KONFLIK LAHAN LIPPO GROUP DI KEMANG: ANTARA KLAIM KEPEMILIKAN DAN DUGAAN MAFIA TANAH

Sumber Foto: Viva

WARTAALENGKA, Cianjur - Konflik lahan yang terjadi di kawasan Kemang, Jakarta Selatan, antara pihak Lippo Group dengan sejumlah warga yang disebut menduduki tanah secara ilegal, kembali memantik sorotan publik. Dalam dinamika sengketa tersebut, muncul dugaan kuat adanya praktik mafia tanah yang memperkeruh persoalan hukum dan sosial di balik bentrokan yang sempat terjadi di lapangan.
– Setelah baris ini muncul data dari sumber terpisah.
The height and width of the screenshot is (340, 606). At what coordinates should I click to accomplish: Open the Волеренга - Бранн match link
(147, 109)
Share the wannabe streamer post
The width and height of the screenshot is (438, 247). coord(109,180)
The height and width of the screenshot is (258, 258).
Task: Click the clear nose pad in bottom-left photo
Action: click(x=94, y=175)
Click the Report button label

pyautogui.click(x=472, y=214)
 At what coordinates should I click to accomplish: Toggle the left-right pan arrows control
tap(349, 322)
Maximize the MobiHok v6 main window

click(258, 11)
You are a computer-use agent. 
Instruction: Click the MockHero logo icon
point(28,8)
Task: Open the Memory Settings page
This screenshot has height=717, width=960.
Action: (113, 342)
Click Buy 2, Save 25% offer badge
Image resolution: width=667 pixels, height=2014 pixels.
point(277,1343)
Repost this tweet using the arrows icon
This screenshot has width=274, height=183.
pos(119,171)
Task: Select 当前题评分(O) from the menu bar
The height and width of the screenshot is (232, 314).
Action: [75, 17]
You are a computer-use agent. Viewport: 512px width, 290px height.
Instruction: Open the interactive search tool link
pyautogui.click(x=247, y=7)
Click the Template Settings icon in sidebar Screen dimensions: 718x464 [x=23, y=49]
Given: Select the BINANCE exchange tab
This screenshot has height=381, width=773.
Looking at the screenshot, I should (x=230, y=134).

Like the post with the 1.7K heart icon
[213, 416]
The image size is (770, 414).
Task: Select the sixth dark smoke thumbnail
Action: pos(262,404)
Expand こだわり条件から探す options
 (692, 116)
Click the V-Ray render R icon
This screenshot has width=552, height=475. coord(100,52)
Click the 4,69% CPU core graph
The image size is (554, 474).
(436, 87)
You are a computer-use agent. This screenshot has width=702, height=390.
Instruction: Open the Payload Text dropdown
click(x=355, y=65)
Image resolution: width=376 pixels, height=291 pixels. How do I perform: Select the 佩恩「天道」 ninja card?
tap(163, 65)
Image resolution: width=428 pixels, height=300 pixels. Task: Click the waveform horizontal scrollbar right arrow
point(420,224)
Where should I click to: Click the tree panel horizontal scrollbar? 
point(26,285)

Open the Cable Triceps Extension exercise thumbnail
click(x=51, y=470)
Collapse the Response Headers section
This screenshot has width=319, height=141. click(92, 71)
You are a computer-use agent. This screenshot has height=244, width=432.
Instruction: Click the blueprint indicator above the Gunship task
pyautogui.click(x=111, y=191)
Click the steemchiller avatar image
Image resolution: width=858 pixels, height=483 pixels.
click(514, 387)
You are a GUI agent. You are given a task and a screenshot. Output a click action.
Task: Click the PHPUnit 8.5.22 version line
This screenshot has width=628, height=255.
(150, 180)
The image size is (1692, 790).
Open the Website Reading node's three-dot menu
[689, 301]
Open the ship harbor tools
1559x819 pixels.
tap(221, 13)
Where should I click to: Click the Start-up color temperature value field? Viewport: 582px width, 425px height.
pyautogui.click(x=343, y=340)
Peristiwa ini bermula dari bentrokan antara sekelompok massa yang diduga sebagai preman dengan petugas keamanan di lahan sengketa yang terletak di Jl. Kemang Timur Raya. Lahan seluas lebih dari 2.000 meter persegi tersebut diklaim Lippo Group sebagai milik sah perusahaan sejak tahun 2014.

Dalam pernyataan resminya, pihak Lippo melalui anak usaha mereka, PT Kemang Jaya Raya, menyebut bahwa mereka memiliki sertifikat Hak Guna Bangunan (HGB) yang sah atas lahan tersebut. Sertifikat itu tercatat atas nama perusahaan dan telah diperkuat oleh keputusan pengadilan.

Namun, sejak Maret 2025, lahan tersebut dikabarkan diduduki secara sepihak oleh sekelompok orang yang disebut oleh Lippo sebagai preman. Mereka mendirikan bangunan liar dan mengklaim bahwa tanah itu milik warga.

Senior Executive Director Lippo Group, Danang Kemayan Jati, menegaskan bahwa pihaknya telah melakukan berbagai upaya hukum dan administrasi sebelum akhirnya mengambil langkah pengamanan. Ia juga menuding ada pihak-pihak tertentu yang memanipulasi hukum pertanahan untuk memperoleh keuntungan dari konflik ini.

“Kami pemilik sah berdasarkan dokumen hukum resmi. Ini adalah bentuk perampasan lahan yang difasilitasi oleh oknum-oknum yang bermain di sektor pertanahan,” kata Danang dalam keterangan tertulisnya.

Sementara itu, sebagian warga menyebut bahwa mereka telah menempati kawasan tersebut sejak puluhan tahun lalu dan memiliki bukti pembayaran pajak bumi dan bangunan (PBB). Namun, status legal atas hak atas tanah masih menjadi persoalan, terutama karena tidak semua warga memiliki sertifikat hak milik.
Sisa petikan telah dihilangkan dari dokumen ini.